Tehran meanwhile admitted on Sunday that Iranian troops were in Syria to defend the regime that has failed to end the 14-month political crisis in the country and faces a resilient resistance from the opposition.Speaking to Iran’s ISNA news agency, Gen. Ismail Qa’ani, the deputy commander of the Iranian Revolutionary Guards’ Qods Force, said Iran sent troops to Syria to help Assad.

The brutality of the Houla killings, documented in gruesome amateur videos of scores of bodies laid out before burial, sparked widespread international outrage and raised new questions about the ability of an international plan to end 15-months of violence in Syria. The UN said that at least 108 people, including 34 women and 49 children, were killed in an attack that began on Friday and continued through the night on Houla, a group of poor farming villages northwest of the central Syrian city of Homs.
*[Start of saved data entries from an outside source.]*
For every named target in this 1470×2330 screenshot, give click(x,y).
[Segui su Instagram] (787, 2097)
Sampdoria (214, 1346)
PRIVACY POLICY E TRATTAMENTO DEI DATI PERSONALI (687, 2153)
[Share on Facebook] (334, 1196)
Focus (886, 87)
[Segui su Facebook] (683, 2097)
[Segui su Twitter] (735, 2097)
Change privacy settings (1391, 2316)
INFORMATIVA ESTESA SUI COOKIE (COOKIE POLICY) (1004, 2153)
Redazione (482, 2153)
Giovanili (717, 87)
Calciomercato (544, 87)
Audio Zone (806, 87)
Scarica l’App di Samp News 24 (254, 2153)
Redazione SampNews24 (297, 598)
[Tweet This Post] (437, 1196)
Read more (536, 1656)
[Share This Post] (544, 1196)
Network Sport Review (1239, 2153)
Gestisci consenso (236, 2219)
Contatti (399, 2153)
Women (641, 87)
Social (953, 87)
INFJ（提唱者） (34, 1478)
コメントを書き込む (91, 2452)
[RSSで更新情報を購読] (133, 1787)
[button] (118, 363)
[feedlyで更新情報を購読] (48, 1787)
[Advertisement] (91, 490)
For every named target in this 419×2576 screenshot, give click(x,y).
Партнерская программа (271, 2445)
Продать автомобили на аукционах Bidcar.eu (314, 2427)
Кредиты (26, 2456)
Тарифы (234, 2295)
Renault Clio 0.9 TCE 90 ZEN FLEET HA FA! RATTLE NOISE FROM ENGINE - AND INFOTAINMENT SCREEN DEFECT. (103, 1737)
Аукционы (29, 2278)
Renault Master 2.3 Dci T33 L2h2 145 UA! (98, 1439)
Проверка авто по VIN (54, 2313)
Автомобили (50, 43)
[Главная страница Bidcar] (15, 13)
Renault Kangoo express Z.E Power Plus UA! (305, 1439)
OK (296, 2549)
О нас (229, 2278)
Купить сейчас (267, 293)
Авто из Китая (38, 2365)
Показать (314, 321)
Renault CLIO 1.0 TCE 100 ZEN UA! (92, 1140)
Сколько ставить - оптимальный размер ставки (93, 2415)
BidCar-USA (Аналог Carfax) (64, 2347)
On Tuesday, spokesman Rupert Colville of the UN High Commissioner for Human Rights said UN monitors who visited the area found that fewer than 20 of the dead were killed by artillery fire. The rest appeared to have been shot at close range. “What is very clear is this was an absolutely abominable event that took place in Houla, and at least a substantial part of it was summary executions of civilians, women and children,” he told reporters in Geneva. “At this point, it looks like entire families were shot in their houses.”

Colville said information from UN observers and other sources indicated that many of the victims were killed in the village of Taldaw in two separate incidents. Locals blamed the killings on pro-regime militias known as shabiha, which sometimes act “in concert” with government forces, he said. He said a fuller investigation was needed before he could comment on that, and called on Syria to allow free access to UN investigators. The killings have emerged as a potential turning point in Syria’s conflict, prompting the strongest condemnation yet from Russia, a staunch Syrian ally.

Annan meets Assad

International envoy Kofi Annan met with Syrian President Bashar Assad in Damascus on Tuesday, Syria’s state news agency reported without giving further details. Annan is trying to salvage a peace plan for Syria based on a cease-fire that was supposed to begin on April 12 but has never really taken hold, casting doubt on the rest of the plan.